Ne demek uzak olmak, bu teslimiyettir. Her insan gibi sanatçılarda siyaset içi olmalı. Sürekli sansür yasaları değişiyor ve sanatçılar susturuluyor. Sanatçı susmayı kabul ediyorsa onun sanatçılığından kuşku duymak gerek. Müzik saat 12 den sonra yasaklandı. Nerde yasaklandı, barlarda düğünlerde, diskolarda. Peki, büyük otellerin barında, diskosunda müzik yasak mı? Hayır? Binlerce müzisyen buna ne yaptı, sineye çekti.

Romanlarınızda da siyaset yapıyor musunuz?

Elbette yapıyorum, benim roman kahramanlarım yaşamın içinde olan insanlar, ot gibi yaşayan insanlar değiller. Bu tür insanları sevmem. Bana değmeyen yılan bin yaşasın diyen insan yılandan da tehlikeli.

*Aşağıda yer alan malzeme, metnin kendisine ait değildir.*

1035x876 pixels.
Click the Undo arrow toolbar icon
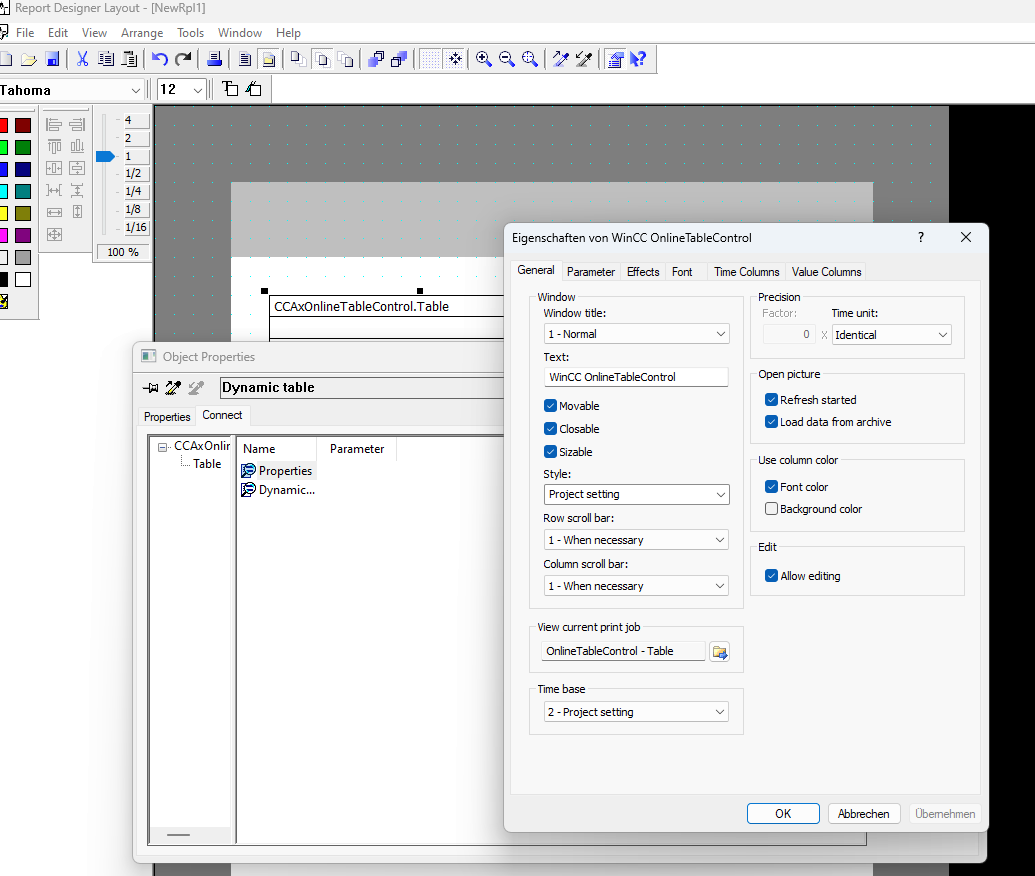coord(160,60)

Kitaplarınıza gelecek olursak?

Sayfalarca kitabı burada özetlemek oldukça meşakkatli olacak. Ben romanlarımda insanı, insanın ürettiği sevgiyi yazıyorum. Benim romanlarda tutunduğum dal sevgi. O dal kırılırsa insanlık ölür. Gerici iktidarlar bu dalı kırmak istiyor, biz kırdırmayacağız. ‘İşgal’ de ve ‘Edepsiz’ de Adana’yı ve Adana insanını anlatıyorum. Adana aşklarını! Her iki romanda uzun soluklu; üç kuşak var. Kişilikler, ümitsizlikler, başarısızlıklar, iç çatışmalar var. Parçalanmış ama inancını yememiş insanın romanı diyebiliriz. Bence okunmalı bu romanlar. Bizi anlatan romanlar.

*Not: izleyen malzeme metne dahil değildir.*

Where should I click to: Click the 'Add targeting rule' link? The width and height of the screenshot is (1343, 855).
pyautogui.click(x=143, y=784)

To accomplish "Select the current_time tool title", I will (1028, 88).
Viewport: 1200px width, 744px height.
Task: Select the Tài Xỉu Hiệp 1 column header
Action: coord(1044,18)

Bunca çirkinliğin altında yatan nedir, sevgisizlik diyebilir miyiz?

Kesinlikle diyebiliriz! Yönetenlerin Türkiye’yi yönetememesi, ekonominin bozuk olması, hırsızlığın, rüşvetin bol olması, buna bağlı olarak kültürün çürümesi, insani değerlerden uzaklaşma gibi nedenleri sayabiliriz, ama tüm bunların altında yatan ise sevgisizlik. İnsan sevdiğine kıyar mı, zulüm yapar mı, bir lokma ekmeğini çalar mı, öldürür mü? Hayır, yapamaz, eğer yapıyorsa sevmiyor demektir.

Şu an Türkiye sevgisizliği yaşıyor.

       İnsanlara ne önerirsiniz, okuma dışında?

Aşkı öneririm. Toplumsal hastalığı yenmenin yolu, tedavi etmenin yolu aşktır. İçinde çıkar olmayan, şiddet olmayan bir aşk; bize iyi gelecek olan bu!